Pode-se esperar que o papel da Comissão de Valores Mobiliários (CVM) siga em duas direções: fiscalizar o cumprimento das leis e regulamentos do mercado de capitais e criar políticas que permitam o seu desenvolvimento. Tais premissas constam de sua lei criadora, desde 1976.
Entretanto, interessante observar que a CVM, ao longo de sua existência, foi adquirindo uma imagem de xerife e não de agência reguladora. Enquanto isso, o Banco Central, ainda que tenha realizado algumas centenas de intervenções em instituições financeiras, não carrega a mesma pecha.
Convém refletir sobre essa ênfase na imagem punitiva da CVM. Afinal, as violações à legislação do mercado constituem as exceções, e não a regra. Tudo começou com uma estrondosa punição no chamado “caso Cobrasma”, com uma multa de 30% sobre o valor do underwriting. Depois, por 7 votos contra 1, a penalidade chegou a ser cancelada pelo Conselho de Recursos do Sistema Financeiro Nacional. Mas a fama de xerife permaneceu.
Em um país onde a dívida pública supera 50% do PIB e, portanto, o Tesouro Nacional acaba por se tornar o grande tomador da poupança pública, nada melhor do que ter outro órgão regulador, dentro do próprio governo, a criar estímulos à obtenção de poupança por meio de valores mobiliários. Convém, portanto, afastar a imagem de xerife repetida com demasiada insistência pela mídia e substituí-la pela figura de uma CVM que, tal qual o Banco Central e sua política monetária, seja vista como formuladora de diretrizes para o mercado de capitais.
Como a CVM não pode transpor os limites macroeconômicos, entre eles o endividamento público, a taxa de juros e a inflação, resta a alternativa de induzir comportamentos favoráveis ao desenvolvimento do mercado.

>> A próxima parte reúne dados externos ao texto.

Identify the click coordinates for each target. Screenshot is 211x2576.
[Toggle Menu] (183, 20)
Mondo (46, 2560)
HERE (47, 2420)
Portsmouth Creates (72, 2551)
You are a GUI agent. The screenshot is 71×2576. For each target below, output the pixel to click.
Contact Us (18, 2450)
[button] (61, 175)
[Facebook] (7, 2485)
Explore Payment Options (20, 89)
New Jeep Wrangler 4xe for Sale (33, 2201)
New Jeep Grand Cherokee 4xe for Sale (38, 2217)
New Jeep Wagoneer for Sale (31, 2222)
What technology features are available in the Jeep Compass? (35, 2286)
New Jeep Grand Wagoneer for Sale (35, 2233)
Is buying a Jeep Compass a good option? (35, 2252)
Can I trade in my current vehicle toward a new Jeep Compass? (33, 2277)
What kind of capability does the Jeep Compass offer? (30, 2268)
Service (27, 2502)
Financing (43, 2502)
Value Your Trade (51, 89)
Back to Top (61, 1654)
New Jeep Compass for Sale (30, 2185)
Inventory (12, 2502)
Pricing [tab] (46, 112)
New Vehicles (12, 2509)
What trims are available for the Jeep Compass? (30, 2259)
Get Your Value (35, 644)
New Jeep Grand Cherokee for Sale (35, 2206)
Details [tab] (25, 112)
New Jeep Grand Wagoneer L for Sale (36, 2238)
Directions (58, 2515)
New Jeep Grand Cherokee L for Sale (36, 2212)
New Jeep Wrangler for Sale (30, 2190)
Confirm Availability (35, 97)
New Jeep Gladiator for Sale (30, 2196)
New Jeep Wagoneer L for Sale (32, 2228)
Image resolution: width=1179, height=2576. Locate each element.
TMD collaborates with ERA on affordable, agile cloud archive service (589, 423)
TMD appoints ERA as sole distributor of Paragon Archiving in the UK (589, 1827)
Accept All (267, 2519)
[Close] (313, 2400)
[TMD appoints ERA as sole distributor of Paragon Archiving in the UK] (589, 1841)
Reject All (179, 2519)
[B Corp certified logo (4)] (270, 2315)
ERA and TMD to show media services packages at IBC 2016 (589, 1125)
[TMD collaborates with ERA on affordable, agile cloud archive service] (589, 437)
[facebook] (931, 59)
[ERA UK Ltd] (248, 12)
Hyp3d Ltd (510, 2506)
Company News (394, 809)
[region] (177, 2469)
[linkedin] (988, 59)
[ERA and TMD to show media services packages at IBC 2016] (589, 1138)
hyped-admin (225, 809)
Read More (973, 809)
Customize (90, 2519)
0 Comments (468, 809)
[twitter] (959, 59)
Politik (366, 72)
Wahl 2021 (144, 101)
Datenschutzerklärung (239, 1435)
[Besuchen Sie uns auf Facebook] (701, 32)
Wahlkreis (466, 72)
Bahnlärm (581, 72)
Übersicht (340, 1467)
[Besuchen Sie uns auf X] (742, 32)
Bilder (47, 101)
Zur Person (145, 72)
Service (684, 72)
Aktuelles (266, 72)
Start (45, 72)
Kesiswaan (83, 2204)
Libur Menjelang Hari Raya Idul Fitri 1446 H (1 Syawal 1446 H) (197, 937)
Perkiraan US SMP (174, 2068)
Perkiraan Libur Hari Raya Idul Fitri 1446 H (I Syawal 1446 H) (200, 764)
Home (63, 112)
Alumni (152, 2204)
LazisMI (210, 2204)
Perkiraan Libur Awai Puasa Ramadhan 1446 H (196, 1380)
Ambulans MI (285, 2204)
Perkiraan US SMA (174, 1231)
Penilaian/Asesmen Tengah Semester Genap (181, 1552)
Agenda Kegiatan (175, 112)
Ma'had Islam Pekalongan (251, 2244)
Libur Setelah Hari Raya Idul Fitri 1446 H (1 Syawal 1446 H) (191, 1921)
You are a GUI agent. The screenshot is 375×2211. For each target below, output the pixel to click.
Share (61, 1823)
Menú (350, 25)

Para colaborar com esse debate listamos algumas sugestões:
• proceder a uma significativa desburocratização de todos os registros sob sua responsabilidade;
• reduzir de forma sensível os valores das taxas e preços cobrados;
• simplificar e baratear as publicações a que as empresas e agentes de mercado estejam sujeitos nos termos da legislação vigente;
• obter do Tesouro Nacional o compromisso de conversão das taxas e preços cobrados em melhorias para a autarquia, como contrapartida pela sua redução;
• criar um conjunto de preceitos de boa governança corporativa para as empresas controladas pelo Estado;
• listar o estoque de ações que o Estado não esteja obrigado a manter e promover sua colocação pulverizada em mercado, aumentando, assim, a liquidez em bolsa;
• capitanear uma campanha publicitária ampla e permanente de divulgação do “produto ação” junto ao público investidor;
• estimular uma crescente “securitização” dos instrumentos jurídicos de forma a aumentar as alternativas de valores mobiliários;
• identificar, com vistas a eliminar ou reduzi-los, os óbices tributários para a aplicação em valores mobiliários;
• criar um programa permanente de esclarecimento sobre o funcionamento do mercado de capitais, especialmente junto aos outros órgãos do governo, Ministério Público, tribunais de contas e tribunais judiciários;
• instituir uma “Comissão Consultiva de Mercado de Capitais” que atue como uma espécie de Copom para a constante discussão, difusão e aplicação de políticas dirigidas;
• reduzir, sintetizar e sistematizar o atual conjunto de instruções de modo a “desregulamentar” o mercado.
Em suma, trata-se de dar efetividade ao papel desenvolvimentista da CVM que, talvez por não dispor do mesmo apelo, consiga menos visibilidade que suas funções punitivas – embora estas últimas, realizadas com reconhecido mérito pela autarquia nos últimos tempos, sejam, sem dúvida alguma, essenciais para a credibilidade e para o fortalecimento do mercado aqui proposto. Ficam algumas idéias para tirar de cena as já desgastadas figuras de xerifes e vilões.